§ Supplied passage:
■ ■ ■ ■ ■ ■ ■

Much ink has been spilled by Rabbis and scholars far greater than I on this difficult topic. In the Modern Orthodox world, Rabbis Eliezer Berkovits and Jonathan Sacks have attempted to shift the focus from God to mankind. Since God’s plan for the world requires the unfettered functioning of human free will, the argument goes, His modus operandi involves the provision of moral and spiritual guidance rather than micro-managing human affairs. Accordingly, the real question that should be asked is not “where was God during the Holocaust”, rather “where was man”? While I find this approach attractive, and adopt it more generally in my chapters concerning providence and free will (see recent post on parashat Vayeshev), it does not seem sufficient when dealing with a tragedy of such magnitude inflicted upon the entire Jewish nation. Nor does it strike me as consistent with the Torah’s attitude to significant national events. Other Rabbis have adopted a perhaps more traditional approach which sees the Holocaust as heavenly punishment for sins. This understanding is also open to fundamental questions: as many such as Primo Levi have pointed out, an assessment of victims and survivors does not appear to reveal any obvious punishment-for-sin pattern.
Judaism Reclaimed seeks to place the Holocaust, as well as the broader phenomenon of antisemitism, in a biblical context starting with the first episode of brutal national enslavement and suffering for 210 years in Egypt. Our search for a theological explanation for this bitter servitude takes us back to the brit bein habetarim. This covenant, when the enslavement was first disclosed by God, links the suffering to the concept of a “chosen nation” and the role which God intended it to fulfil. In the conversation that takes place at the time of the covenant, Avraham asks God, “Bemah eida?”: “How can I know that my descendants will be worthy of inheriting the land? That they will fulfil the daunting task of standing apart from the other nations of the world as a leading light?” God responds that Avraham’s descendants will be enslaved in a strange land. The clear implication is that this suffering holds the key to their ability to succeed as the chosen nation.
We note historical precedents for the notion that collective suffering can forge a cast-iron collective identity, and cite Rav Soloveitchik’s suggestion, in Kol Dodi Dofek, that the Jews’ experiences in the ‘’crucible’’ of Egypt formed an intense unity (or Fate Covenant) and separation from other nations. This role of the Egyptian servitude in establishing an independent Jewish identity is underscored both by the Torah’s account (which repeatedly emphasises how the plagues will distinguish Jew from Egyptian) and copious Midrashic commentary as to both the extent of this separation, and as to how it was in the merit of Jewish identity (represented by the retention of names, clothing and language) that the Jews were redeemed. This theme is followed through to the symbolism of the carefully orchestrated commandments relating to the redemption, as the emerging nation approached the daunting challenge of succeeding as a lone island of monotheism surrounded by a raging sea of paganism.

■ ■ ■ ■ ■ ■ ■

§ Task set:
a – In the Holocaust theology passage, how does God respond when Avraham asks "Bemah eida?"
b – Please resume the Holocaust theology passage from the point where it stops.
The listing after this comes from a separate source.

§ Recorded information:
■ ■ ■ ■ ■ ■ ■

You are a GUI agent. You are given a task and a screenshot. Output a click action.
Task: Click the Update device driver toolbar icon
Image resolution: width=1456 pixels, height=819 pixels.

■ ■ ■ ■ ■ ■ ■

§ The answers:
a – God tells him that his descendants will be enslaved in a strange land.

b –
In his Beit HaLevi, Rav Yosef Dov Soloveitchik draws upon some of these ideas as part of his analysis of antisemitism, a seemingly illogical phenomenon which has accompanied Jews around the world throughout the centuries. Initially, he is startled by a verse from Tehillimwhich includes Egyptian oppression among the acts of kindness that God performed for the Jewish People. He then notes midrashim that connect the start of the oppression to the Jews’ attempts to conceal their Jewish identity. His great-grandson and namesake, Rabbi Joseph B. Soloveitchik, elaborates on a similar theme, that a history of persecution and martyrdom has had the effect of hardening attitudes toward any form of assimilation which could challenge the distinct identity and values of the Jewish People.
According to this approach, the key to understanding both the suffering in Egypt and continued antisemitism through the ages is to view them not as a punishment but rather as God’s tool to ensure that His promise to Avraham at the brit bein habetarim would be observed. It is only as a result of unabated antisemitism, particularly severe at times of heightened assimilation, that the Jews have survived as the chosen nation, retaining the ability to carry out their holy and extremely challenging mission. This idea is given full expression in Radak’s commentary to a passage in Yechezkel in which the prophet describes God’s refusal to countenance Jewish attempts to assimilate among the nations:

But when they disobey My commands, I will strengthen the nations against them… Israel, whom I took out from the house of slavery to be my treasured nation etc., and to them a God, My eyes will be constantly on them for good and bad, as it states in the prophecy of Amos: “Only you have I known from all of the families of the world, therefore I will be attentive to all of your sins.” And if you wish to depart from My worship, I will not grant permission for this. Even though you will be many years in exile, you will never cease to be a nation before me…and with force I will reign over you, and will purify you…
Rav Meir Simchah of Dvinsk, in his Meshech Chochmah, makes a similar connection between antisemitism and the preservation of Jewish identity. Writing in the 1920s, he concludes with an ominous warning: that the assimilation of European Jewry and attitudes such as “Berlin is the new Jerusalem” would necessarily lead to a “storm” against the Jews that would serve to preserve Jewish national identity. This dark prediction was based upon his answer to the fundamental question of where God was during the brutal Egyptian servitude. The response, it would appear, is located within God’s covenant to Avraham at the brit bein habetarim.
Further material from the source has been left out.